What a sweet, unexpected turn of events! What we couldn’t do, the savior did for us; and now we know that God is our guardian, father, teacher, adviser and doctor. He wants us to see him as our mind, light, honor, glory, strength and life, and not to worry about what we wear nad eat.

He gave us his own son for our redemption. He gave the holy one for those who were sinful, the innocent for the wicked. What else but his righteousness could have buried our sin? Who else could have justified us?

If you want to have this faith, you can. The first thing you need is knowledge of the Father. God loved people, and created the world for their sake. He gave them their minds.
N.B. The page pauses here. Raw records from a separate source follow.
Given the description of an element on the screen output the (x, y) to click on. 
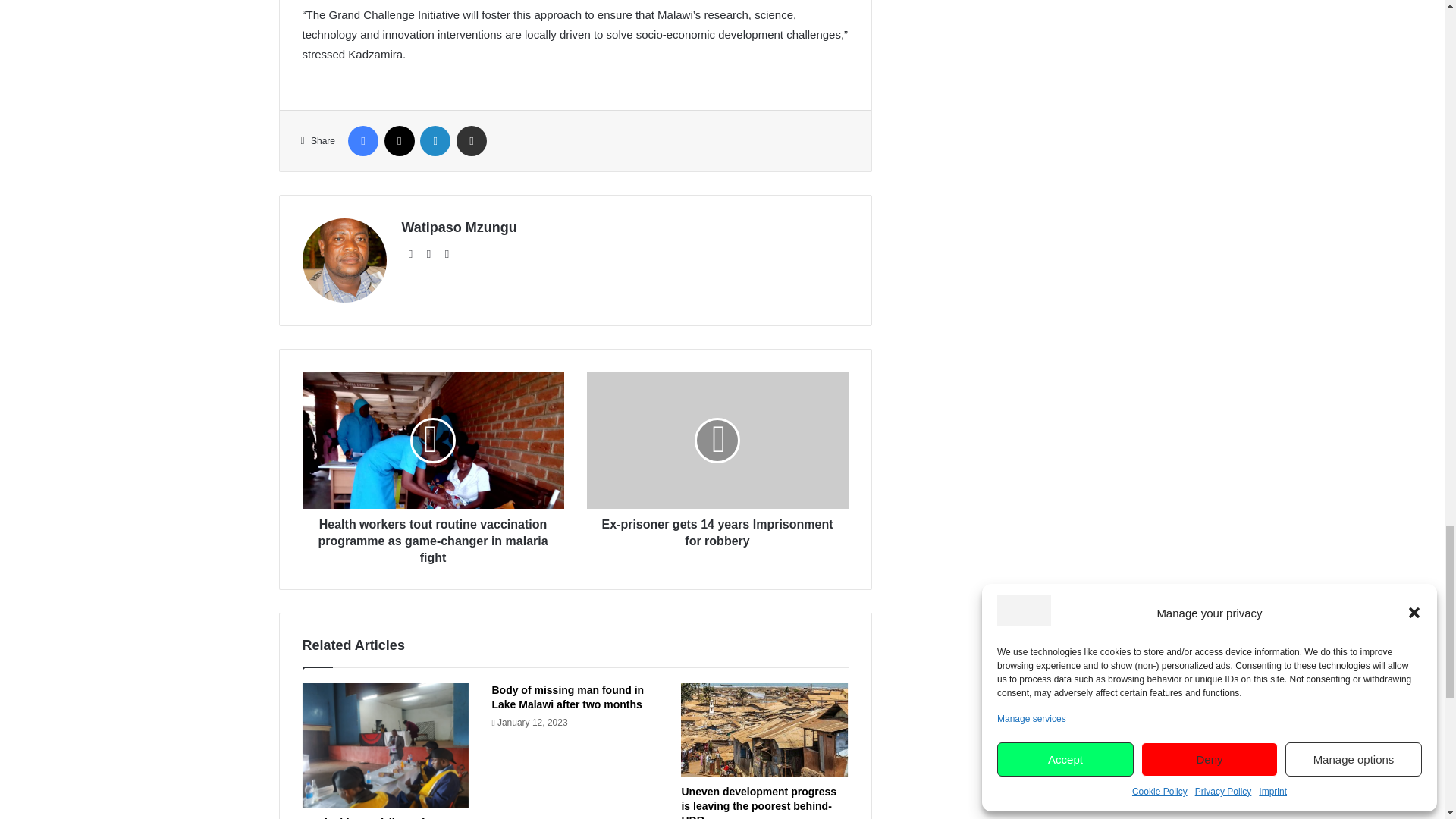
Facebook (362, 141)
Share via Email (471, 141)
X (399, 141)
LinkedIn (434, 141)
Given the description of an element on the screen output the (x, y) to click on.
He made them in his own image. He sent his only son to them, and promised them the kingdom of heaven, which he’ll give to those who love him. When you understand this what kind of joy do you think you’ll have? How much will you love the one who first loved you so much?

And when you love him, you will be an imitator of his goodness. Don’t be surprised that a human can imitate God: it’s possible because it’s God’s will.

There’s no real happiness in dominating your neighbors, in wanting to have more than weaker people, in being rich and able to boss your inferiors around. That’s not the way to imitate God! Those things are totally alien to God’s greatness.

You are an imitator of God when you take on your own shoulders the burden of your neighbor, when you choose to use your advantages to help another who is underprivileged, when you take what you have received from God and give to those who are in need. When you do this, you become like God to those who you help.

When you have faith, you will see that God is in heaven and you are earth. And you will begin to speak of the mysteries of God, and you’ll know real life from real death.